→ GIVEN DATA
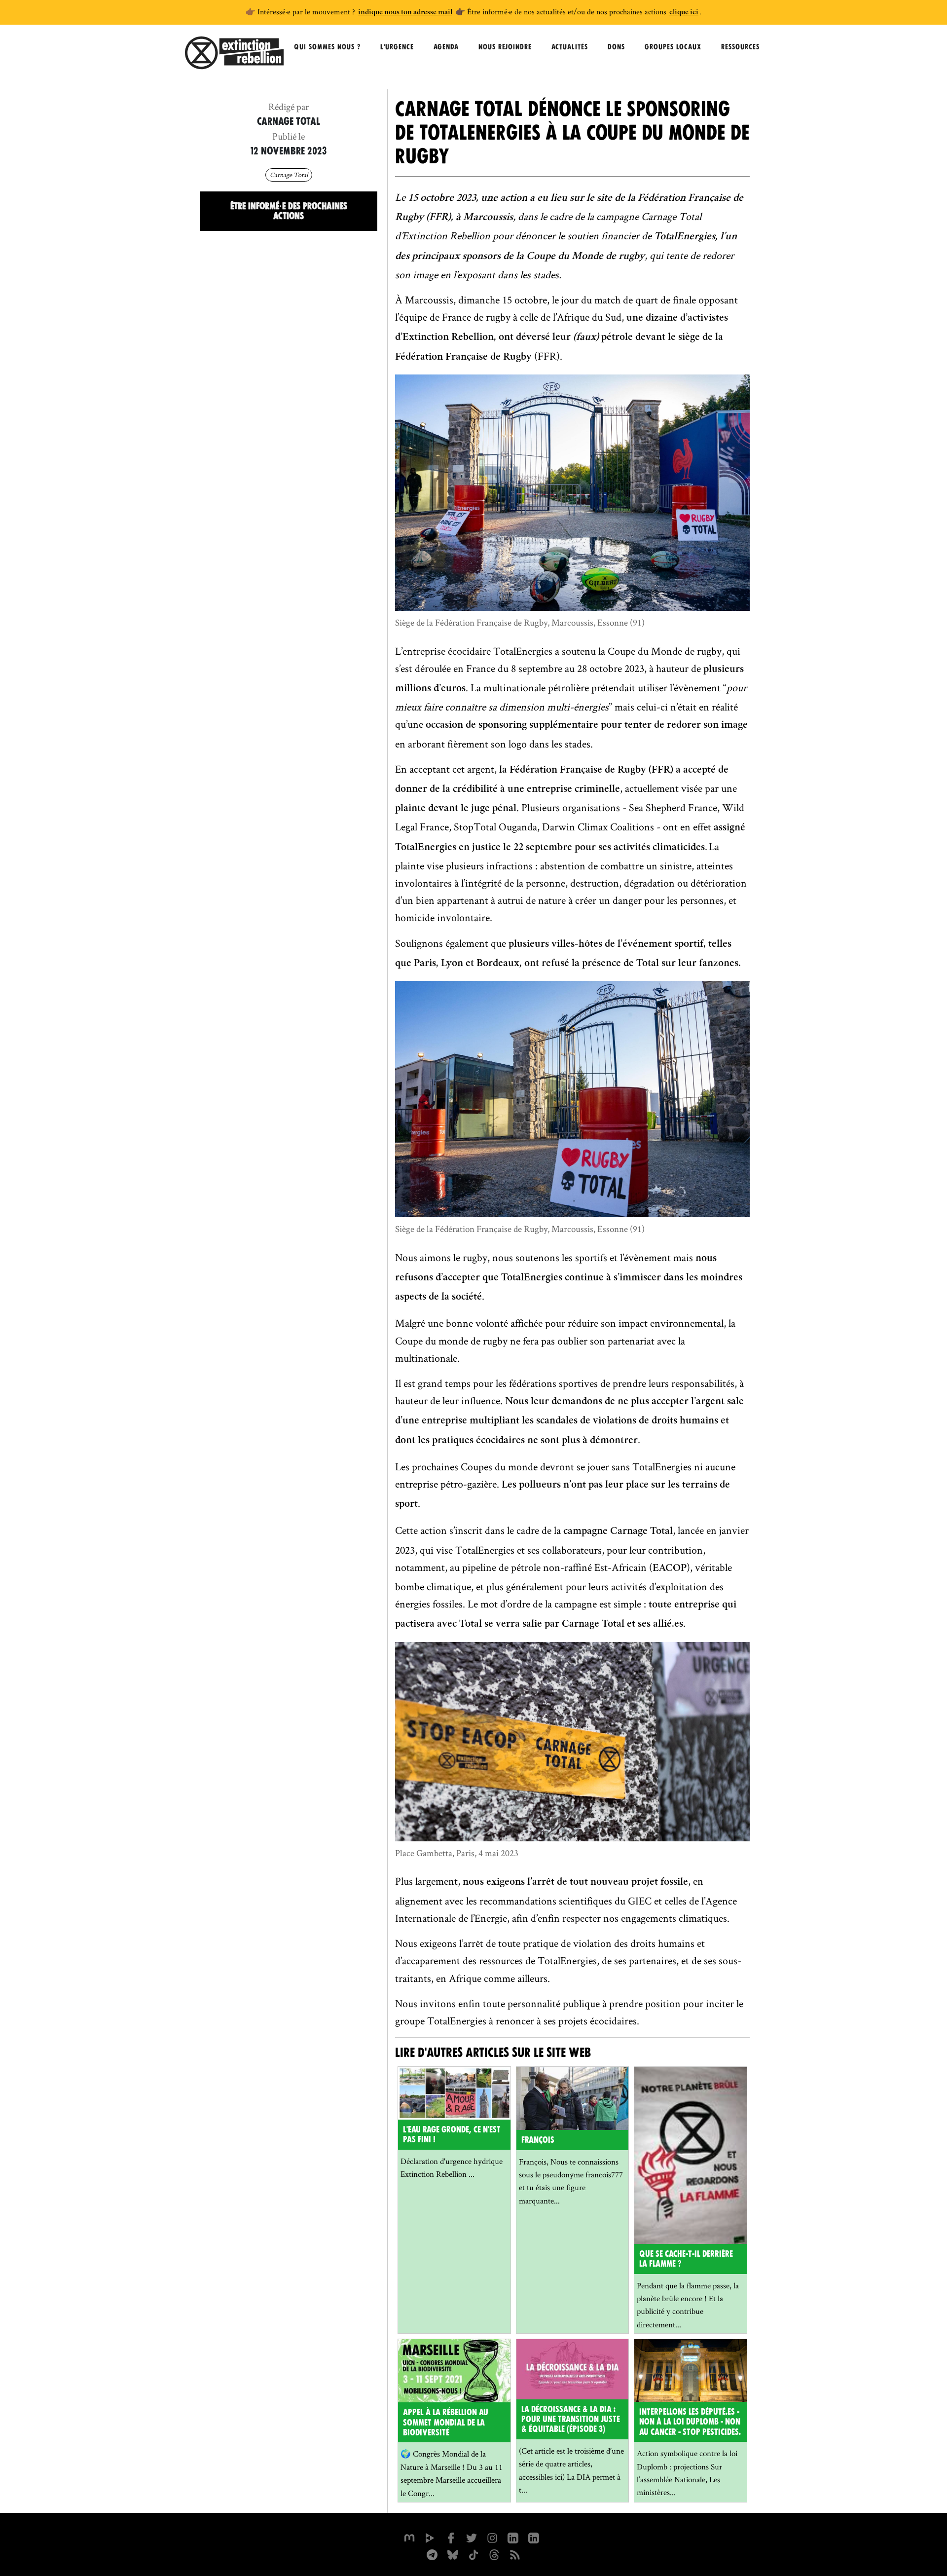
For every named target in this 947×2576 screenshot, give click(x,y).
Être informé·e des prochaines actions (288, 211)
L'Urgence (397, 47)
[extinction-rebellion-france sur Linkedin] (513, 2537)
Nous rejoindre (505, 47)
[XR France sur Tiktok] (473, 2553)
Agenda (446, 47)
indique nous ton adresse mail (405, 13)
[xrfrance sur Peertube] (430, 2537)
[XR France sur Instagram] (432, 2553)
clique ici (683, 13)
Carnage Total (289, 174)
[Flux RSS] (515, 2553)
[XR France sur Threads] (494, 2553)
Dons (616, 47)
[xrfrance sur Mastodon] (409, 2537)
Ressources (740, 47)
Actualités (569, 47)
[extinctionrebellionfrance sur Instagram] (492, 2537)
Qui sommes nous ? (327, 47)
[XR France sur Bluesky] (452, 2553)
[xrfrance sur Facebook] (450, 2537)
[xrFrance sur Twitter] (471, 2537)
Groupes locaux (673, 47)
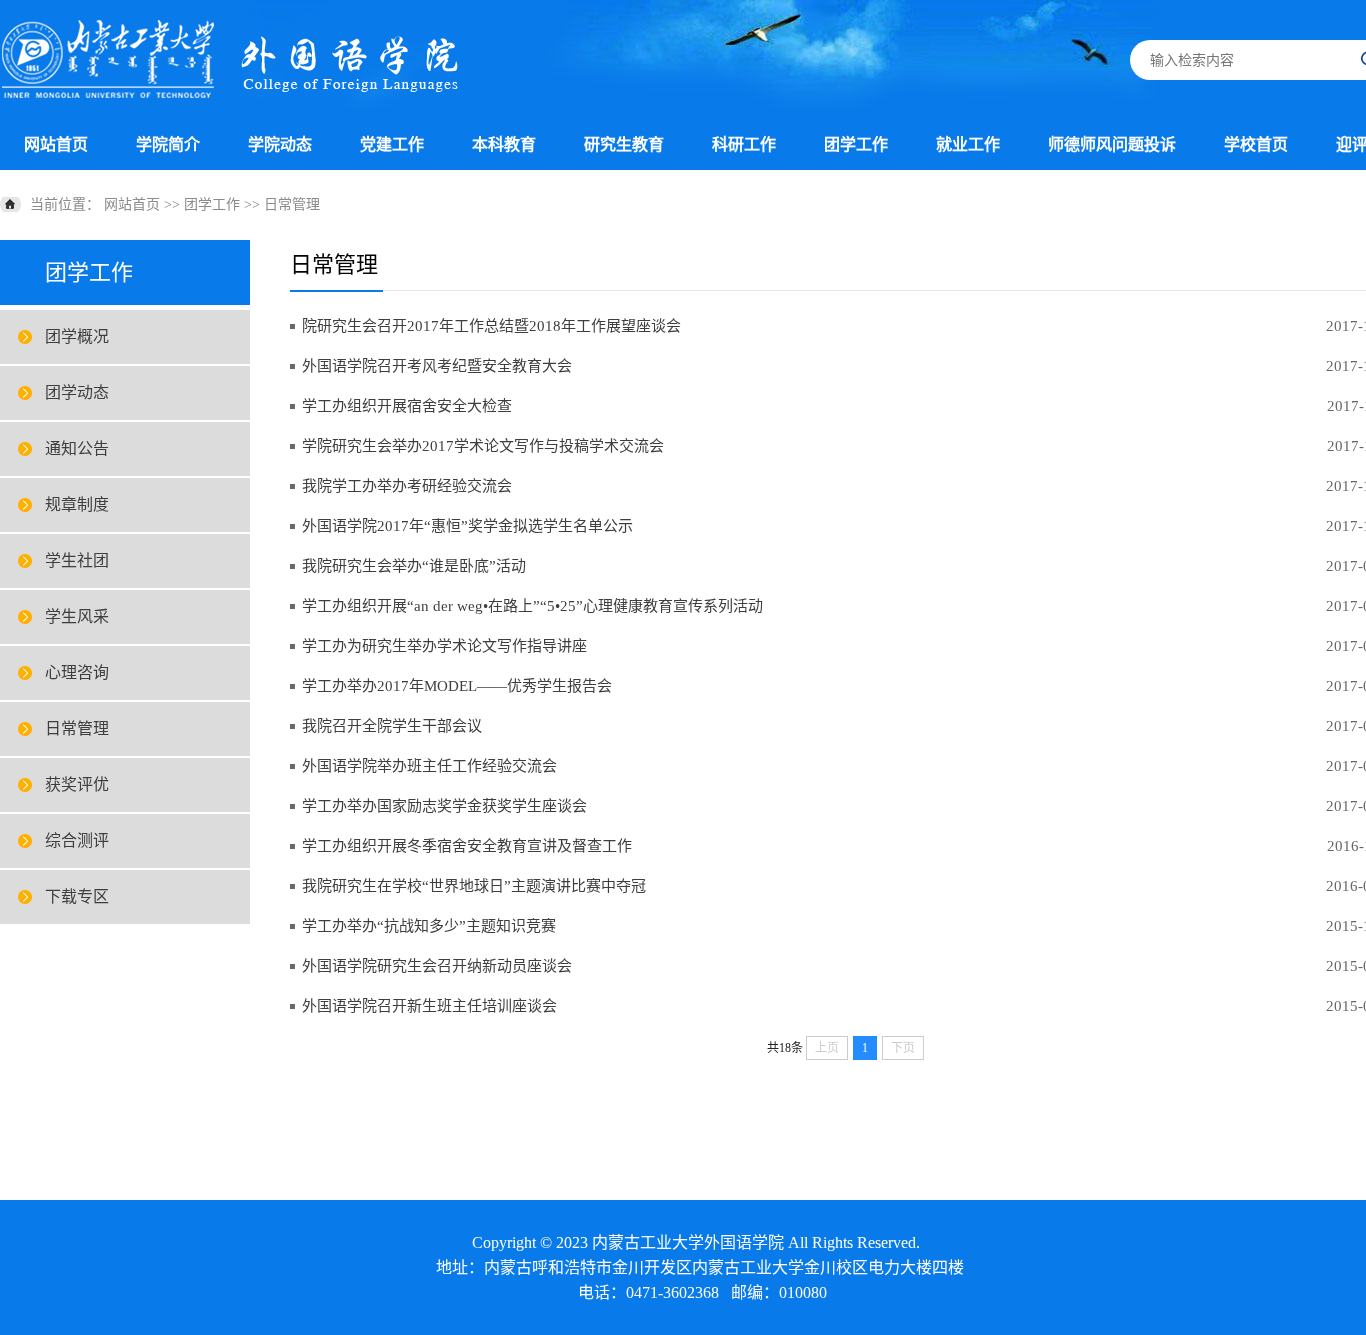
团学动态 (77, 392)
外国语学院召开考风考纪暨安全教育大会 (437, 366)
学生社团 (77, 560)
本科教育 (504, 144)
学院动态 (280, 144)
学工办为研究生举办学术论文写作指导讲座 (444, 646)
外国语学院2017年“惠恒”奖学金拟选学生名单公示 (467, 526)
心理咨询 (77, 672)
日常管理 (292, 204)
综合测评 (77, 840)
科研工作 (744, 144)
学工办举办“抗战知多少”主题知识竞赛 (429, 926)
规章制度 (77, 504)
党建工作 (392, 144)
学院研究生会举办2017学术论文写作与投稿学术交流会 (483, 446)
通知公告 (77, 448)
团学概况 (77, 336)
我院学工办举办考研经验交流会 (407, 486)
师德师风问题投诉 (1112, 144)
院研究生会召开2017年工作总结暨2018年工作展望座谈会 (491, 326)
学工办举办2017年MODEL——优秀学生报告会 (457, 686)
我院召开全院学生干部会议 (392, 726)
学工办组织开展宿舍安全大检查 (407, 406)
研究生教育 (624, 144)
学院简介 (168, 144)
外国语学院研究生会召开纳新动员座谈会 (437, 966)
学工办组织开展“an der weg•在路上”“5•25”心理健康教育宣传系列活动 (532, 606)
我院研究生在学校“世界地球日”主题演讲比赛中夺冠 (474, 886)
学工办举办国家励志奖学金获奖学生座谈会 (444, 806)
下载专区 (77, 896)
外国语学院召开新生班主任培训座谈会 (429, 1006)
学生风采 (77, 616)
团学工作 (856, 144)
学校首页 (1256, 144)
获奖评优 (77, 784)
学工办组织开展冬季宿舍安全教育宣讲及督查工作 (467, 846)
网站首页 (56, 144)
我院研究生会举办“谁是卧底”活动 (414, 566)
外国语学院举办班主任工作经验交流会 (429, 766)
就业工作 (968, 144)
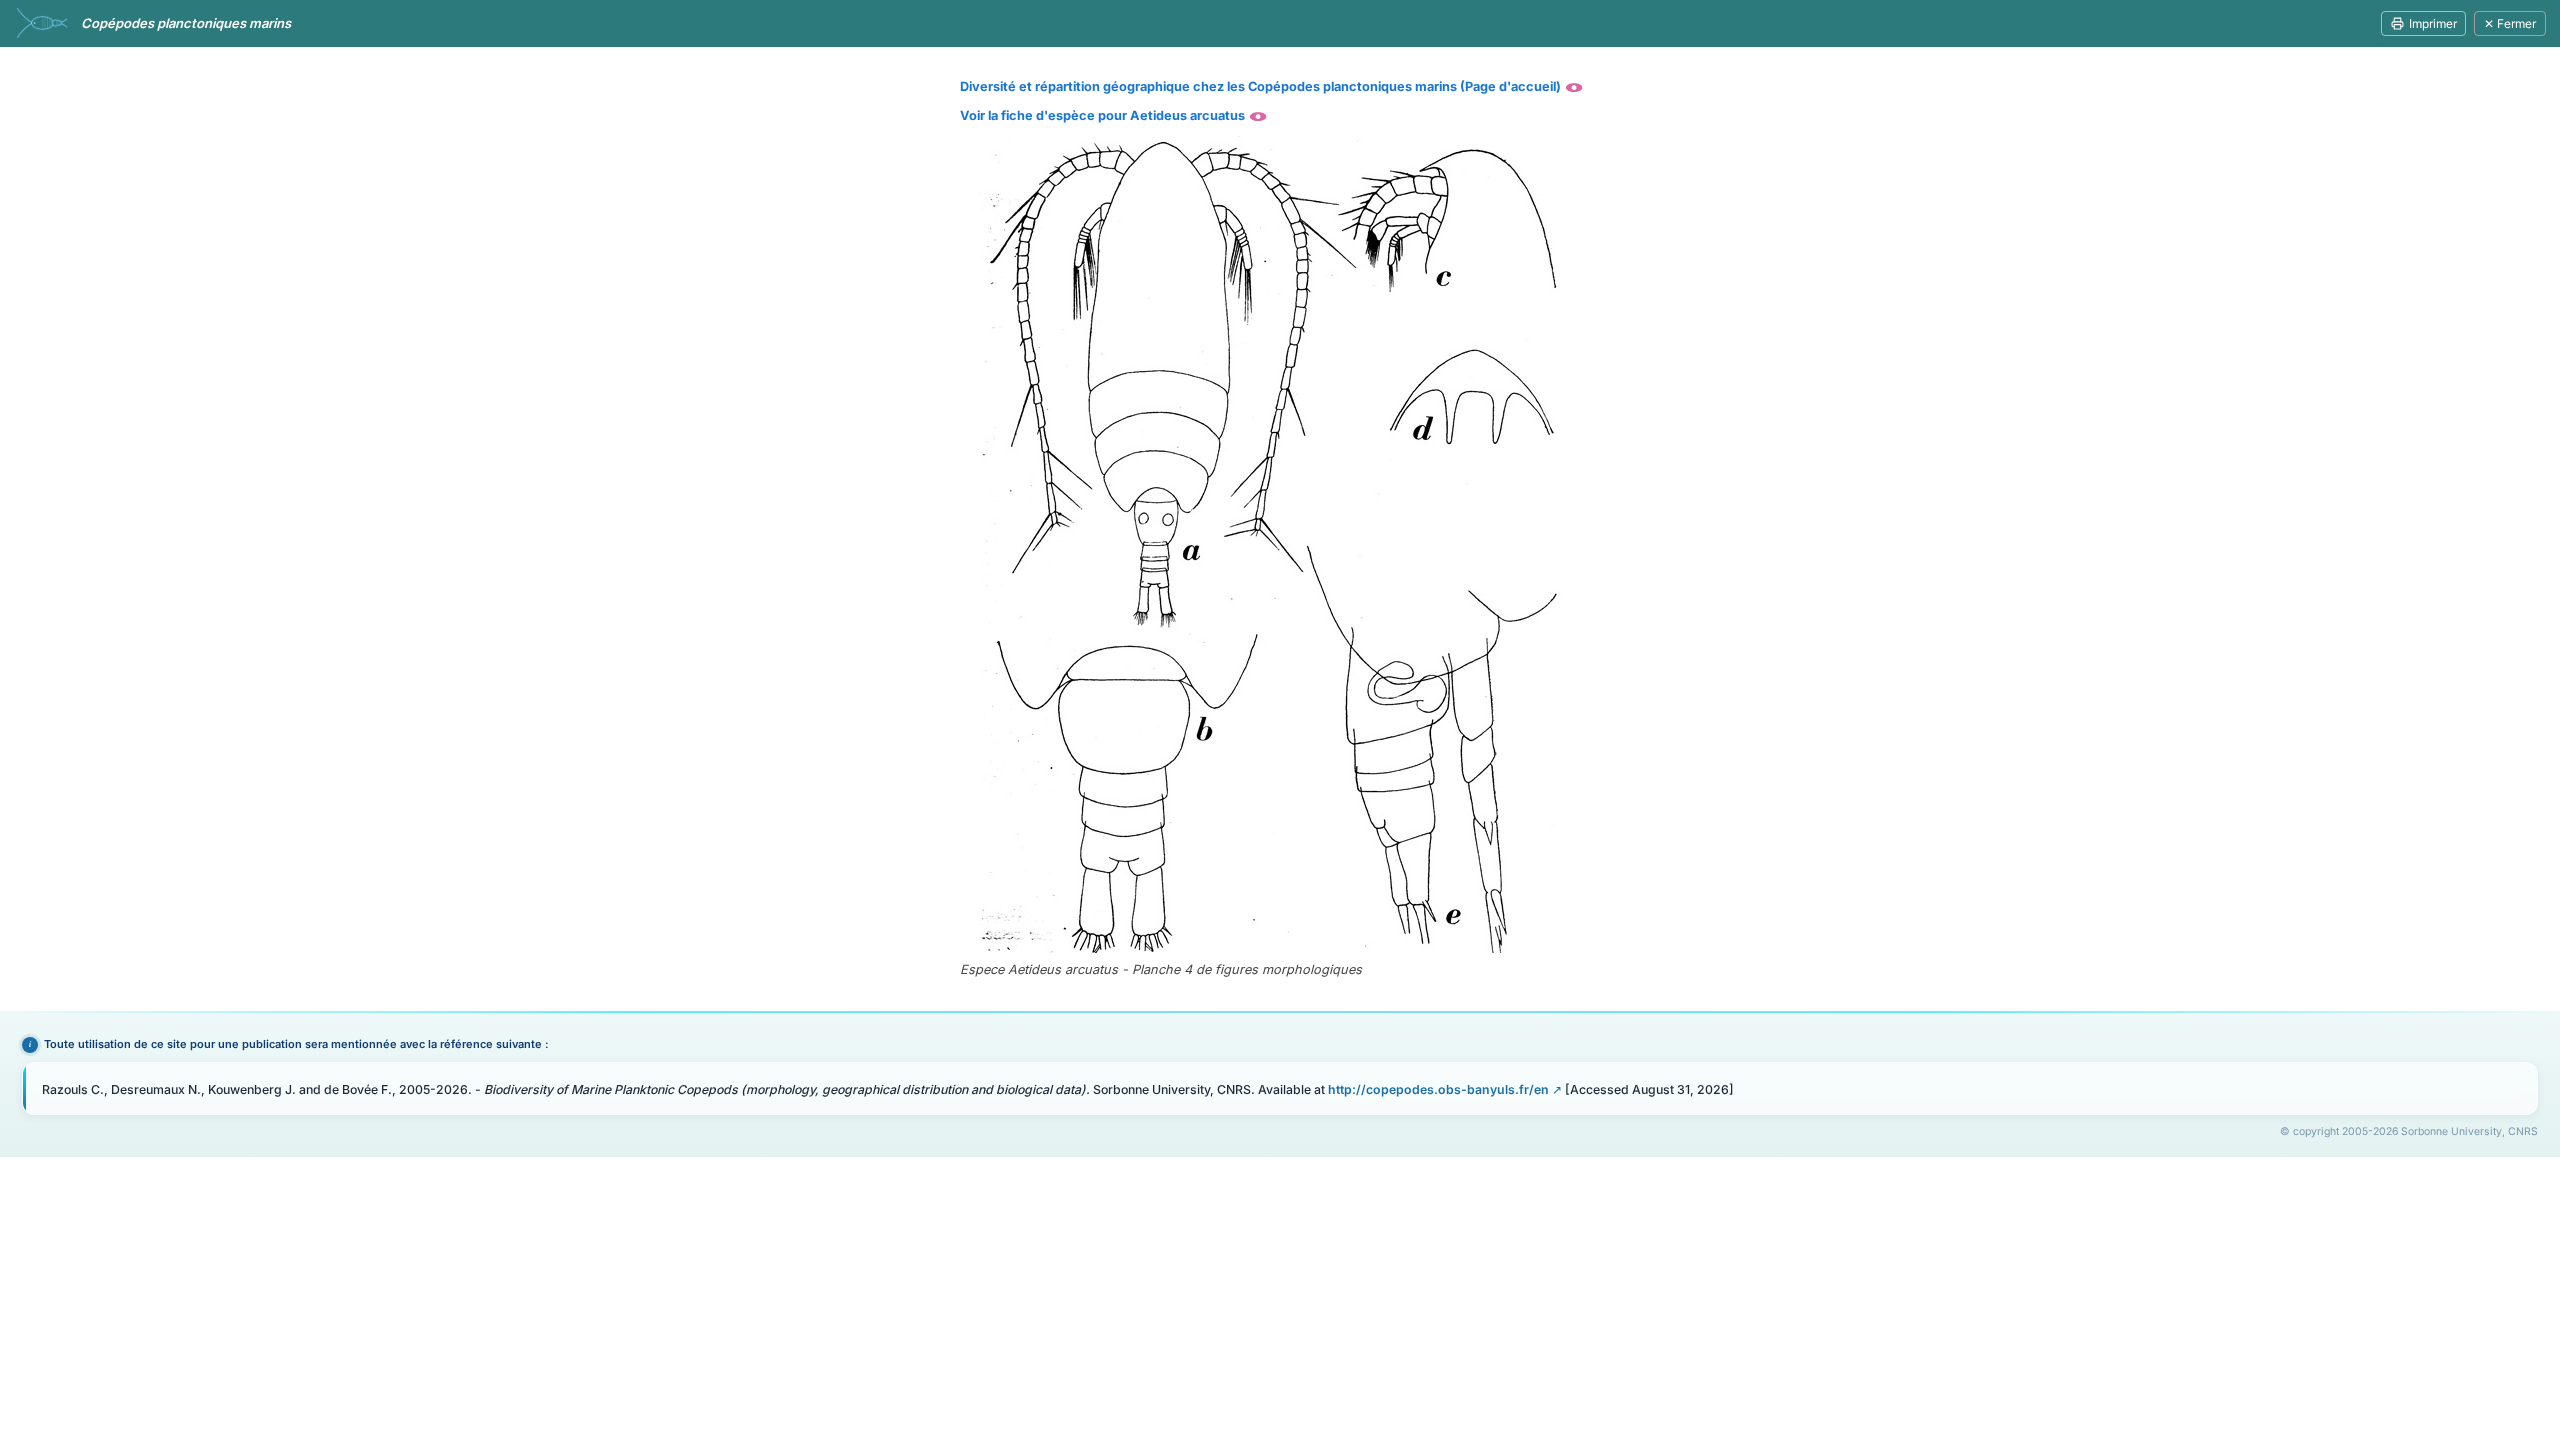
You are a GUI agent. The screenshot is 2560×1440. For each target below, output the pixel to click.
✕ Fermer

→ ASSIGNMENT
Copy all the lines from the data above that hold the word "Instagram".

→ FINISHED TASK
[XR France sur Instagram] (432, 2553)
[extinctionrebellionfrance sur Instagram] (492, 2537)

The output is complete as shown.